In 1910 during the armed conflict with Peru, he joined the army reserves with the rank of sergeant major, and was named chief of engineers of the First South Division. He created a topographic military map of Ecuador's southern border, and taught courses at the University of Cuenca on planimetry, altimetry, and the layout of roads, and construction of bridges and causeways.

In 1916 he published the book "Vida de Abdón Calderón". That year he was also elected Senator of Azuay (a post he held til 1918). He was elected the Judge of the Superior Court of Justice, a post which he held for 10 years.

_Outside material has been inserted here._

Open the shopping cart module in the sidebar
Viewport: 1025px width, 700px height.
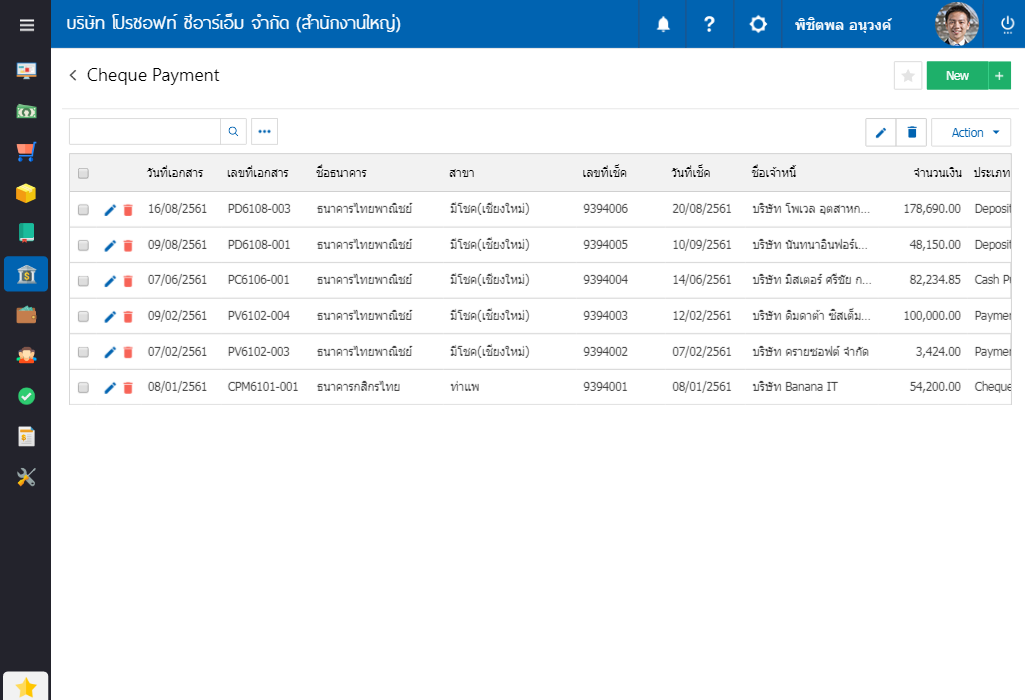[x=26, y=152]
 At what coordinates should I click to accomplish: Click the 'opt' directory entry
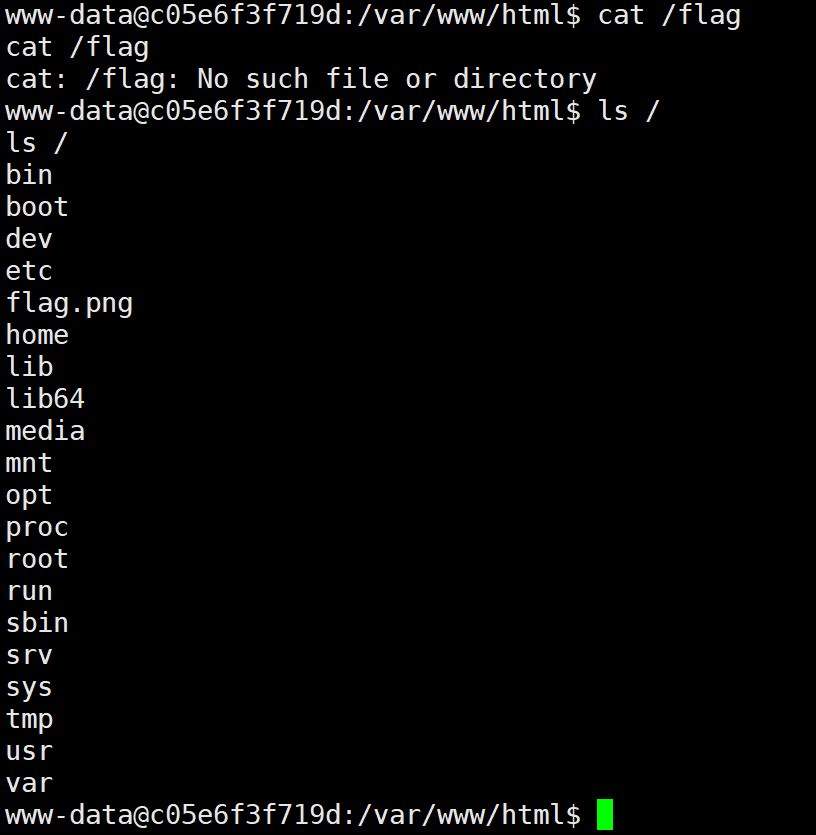pyautogui.click(x=29, y=496)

in 1922 he published "De Potencia a Potencia", a historical essay on the continued battle between the governor of Azuay Manuel Vega and President García Moreno. That year he also published the essay "El arte poético de Horacio".

In 1923 he published "El quichua y el Cañari" a philological study of Quechua and Cañari languages, with a Cañari Dictionary, which was awarded "La Palma de Oro" Prize.

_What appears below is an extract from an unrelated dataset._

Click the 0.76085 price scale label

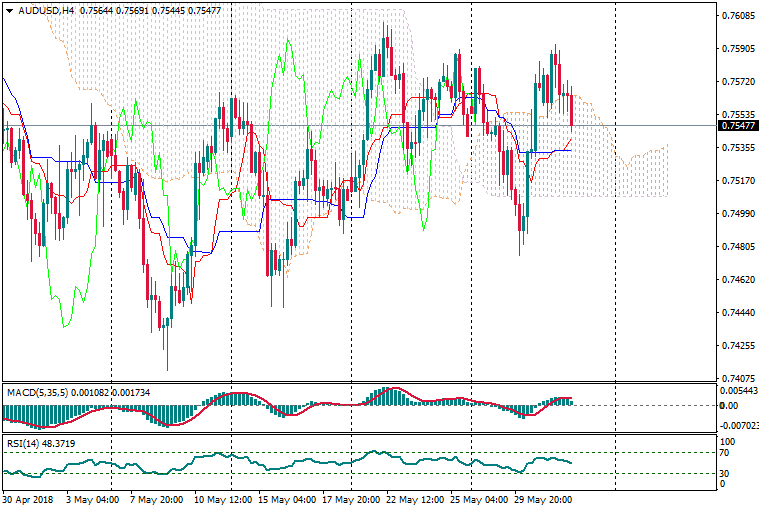point(737,16)
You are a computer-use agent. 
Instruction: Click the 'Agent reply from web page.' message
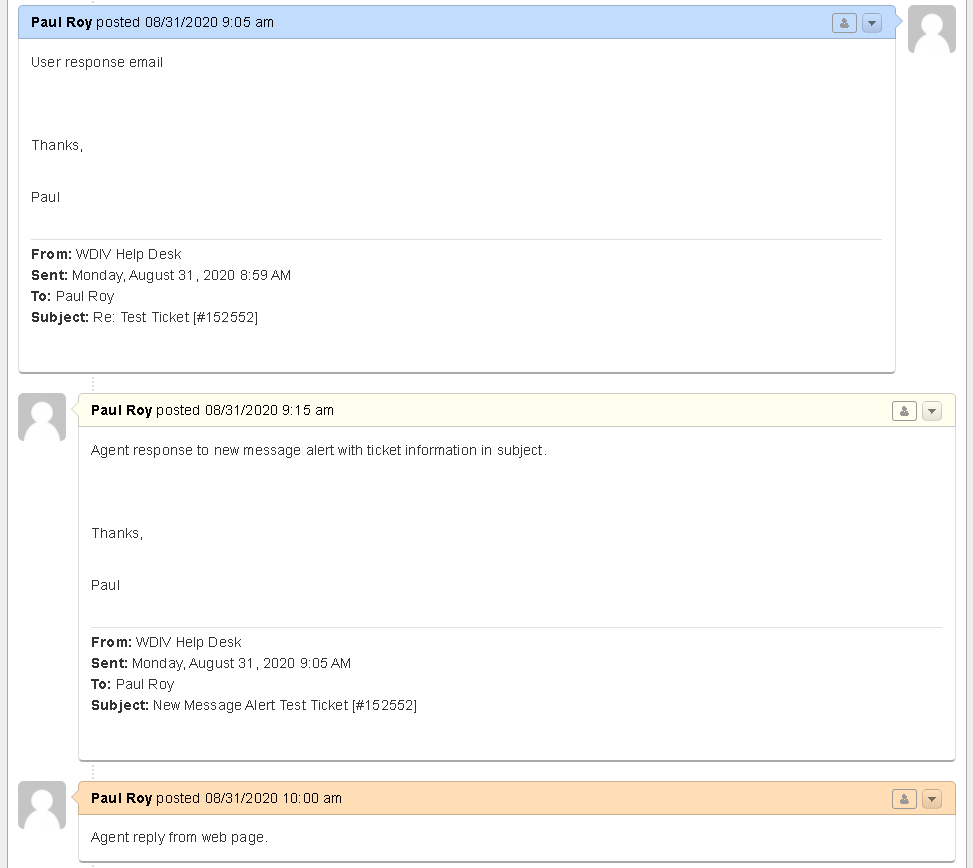click(x=179, y=837)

In 1924 he published his incomplete work on the death of Juan Seniergues. He had already published the following essays: "Don José Antonio Vallejo, su primera gobernación entre 1.777 y 1.784", "El Azuay Histórico", "Pro Tomebamba", "Crónicas Documentadas para la Historia de Cuenca" and he promised to publish two new books, which he never did, perhaps due to his impoverished state. In 1929 he published "La Poesía de Ciencia".

==Inventions==
In 1902 he created a mechanical computer he named "Clave Poligráfíca" or "Metaglota". The device translated words from one language to another language. After his death, his cousin Humberto Cordero reconstructed the machine and exhibited it in Quito in 1936. The exhibit was a success, and the computer was hailed as a "marvelous mechanical dictionary". He also invented a "numerical device that calculated perfectly the square root of numbers", as well as a "trigonometry text in verse".

==Death==
In 1930 he was suffering from cirrhosis. He then told his children that he would die soon, and that they should inscribe the following verse on his tomb rather than his name:

He then announced to his children that he would die on December 17 of that year, 1930. As he had predicted, on exactly December 17, at 6:30 PM, he died while reciting the Ecuadorian National Anthem.

He is interred in the Illustrious Personages Mausoleum plot in the Patrimonial Municipal Cemetery of Cuenca.

==Personal life==
He was married to Victoria Crespo Astudillo, with whom he had many children.